Targetted Cities: Myth vs Fact

There is a prevalent myth that most of the scams occur in people living in rural areas giving a reason for less awareness of digital payment and technology.

However, looking at the data of the reported cases, most of the scams are reported from the states:

  • Karnataka
  • Maharashtra
  • Gujarat
  • Delhi

In Karnataka alone, the clone trading app scams and the loss amount has increased significantly in the last three years. In 2022, when the state reported a loss of ₹203 crores, the value rose by 195% to 630 crores in 2023.

The trend is alarming in 2024 where by the middle of this year, the loss amount reached ₹903 crores.

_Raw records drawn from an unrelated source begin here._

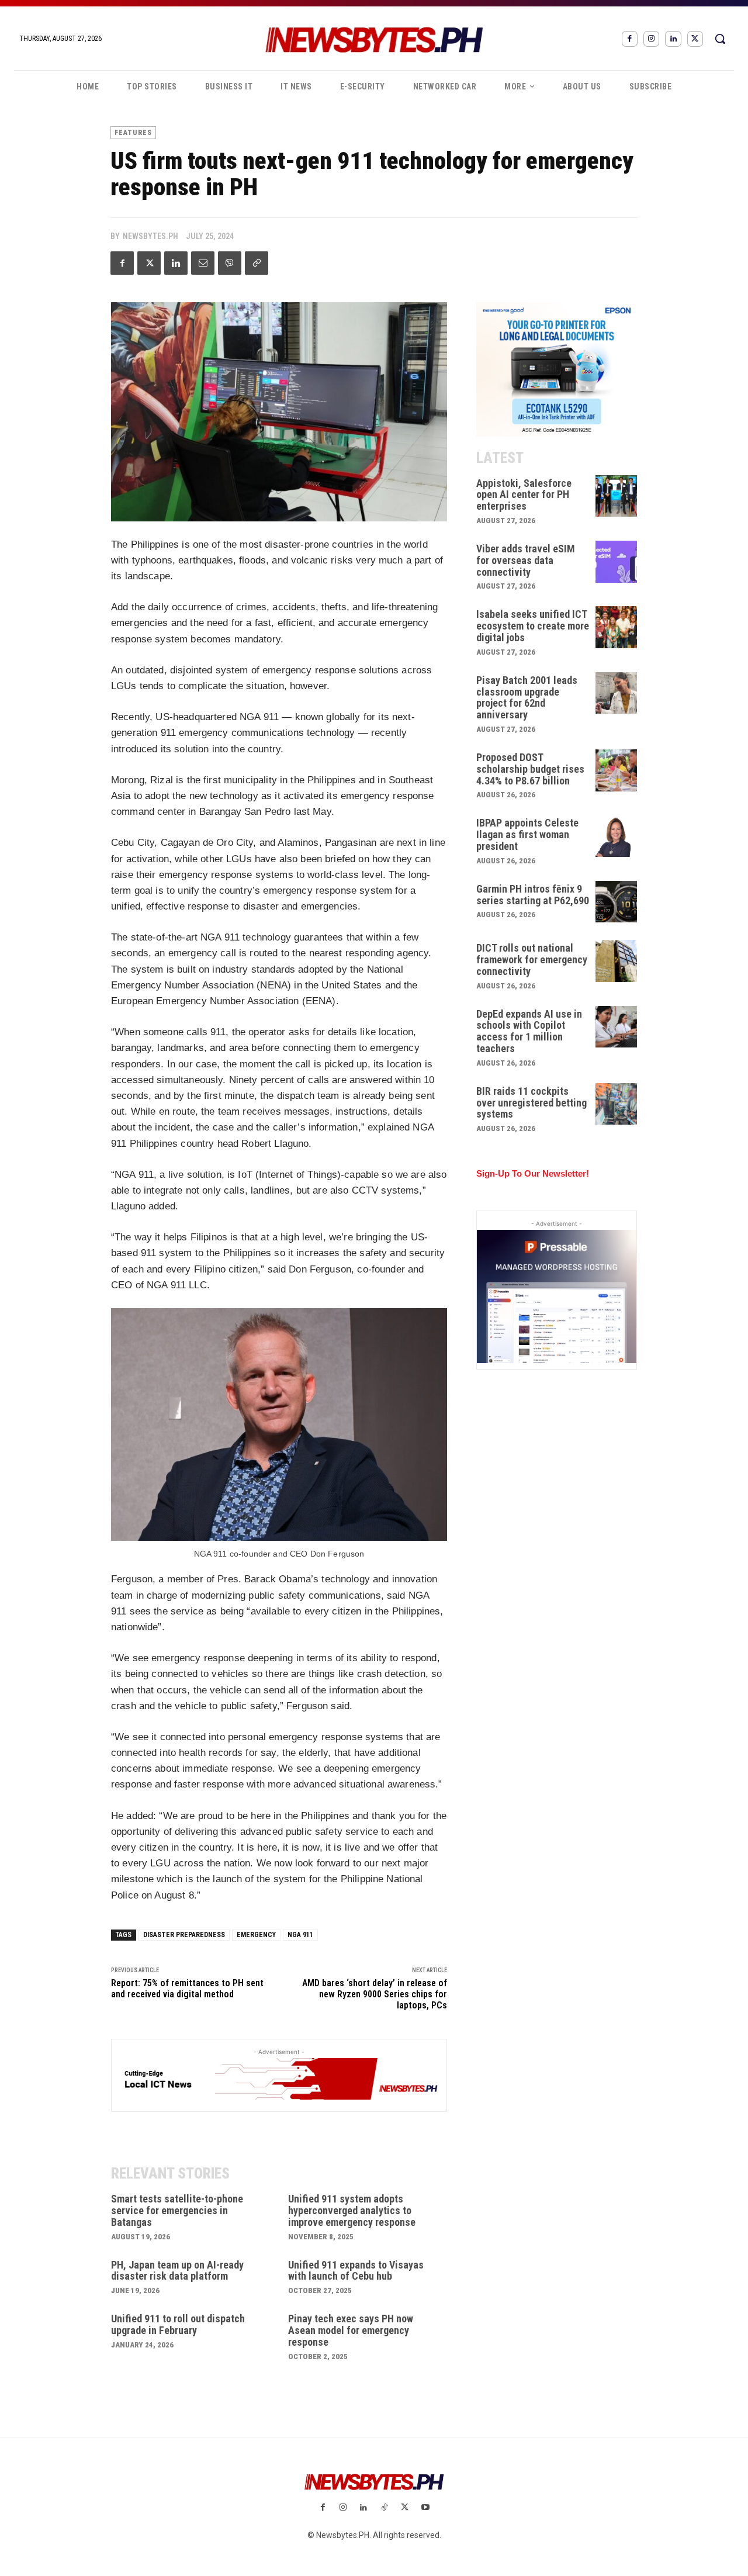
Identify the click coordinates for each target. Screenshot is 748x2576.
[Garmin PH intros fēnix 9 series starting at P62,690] (616, 902)
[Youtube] (425, 2508)
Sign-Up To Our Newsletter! (532, 1173)
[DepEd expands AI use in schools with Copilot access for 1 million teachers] (616, 1027)
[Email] (202, 263)
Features (133, 133)
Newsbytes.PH (150, 236)
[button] (720, 39)
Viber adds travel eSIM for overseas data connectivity (525, 560)
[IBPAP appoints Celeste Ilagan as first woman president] (616, 836)
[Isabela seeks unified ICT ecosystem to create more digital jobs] (616, 627)
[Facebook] (630, 39)
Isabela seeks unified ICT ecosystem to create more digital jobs (532, 626)
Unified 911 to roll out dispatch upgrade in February (178, 2324)
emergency (256, 1935)
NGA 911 (300, 1935)
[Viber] (229, 263)
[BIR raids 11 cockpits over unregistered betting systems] (616, 1104)
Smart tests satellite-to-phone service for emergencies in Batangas (177, 2210)
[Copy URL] (256, 263)
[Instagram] (651, 39)
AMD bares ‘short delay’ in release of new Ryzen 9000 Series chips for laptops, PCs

SEBI’s Efforts to Combat Scams

To tackle the rising number of trading scams and investor grievances, SEBI has introduced several initiatives:

1. SCORES Platform (2019-2020)

The SEBI introduced the Complaints Redress System (SCORES) to streamline the resolution of investor complaints against registered entities.

  • As per the data in 2022-2023, 34,752 complaints were registered on the SCORES portal in this period.
  • Around 15,000 complaints are registered every quarter on SCORES.
2. SMART ODR Platform (2022-2023)

Later the regulatory body introduced the SMART ODR platform facilitates online dispute resolution in the securities market.

  • In the first year, around 7500 complaints were reported in the system.
  • The platform has been instrumental in offering faster and more transparent dispute resolution.

Conclusion

The numbers reveal a worrying trend in stock market frauds across India. As scams become more sophisticated, losses are skyrocketing, particularly in the urban cities of Karnataka, Maharashtra, Delhi, and Gujarat.

With the significant increase in several clone trading apps and investment schemes, it become important for investors to remain vigilant and rely only on trusted, SEBI-registered platforms.

SEBI’s proactive measures, such as the launch of SCORES and SMART ODR, are significant steps toward protecting investors and ensuring timely grievance redressal.

However, combating the rising fraud requires collective awareness, stricter regulations, and increased adoption of technological safeguards.

To stay safe, investors must:

  1. Verify platforms on SEBI’s official website.
  2. Avoid unauthorized trading apps or schemes.
  3. Lodge a Complaint in SCORES portal immediately.
  4. In the case of an unregistered entity, one must file a complaint in Cybercrime.

By staying informed and cautious, investors can play a crucial role in minimizing the impact of trading scams in India.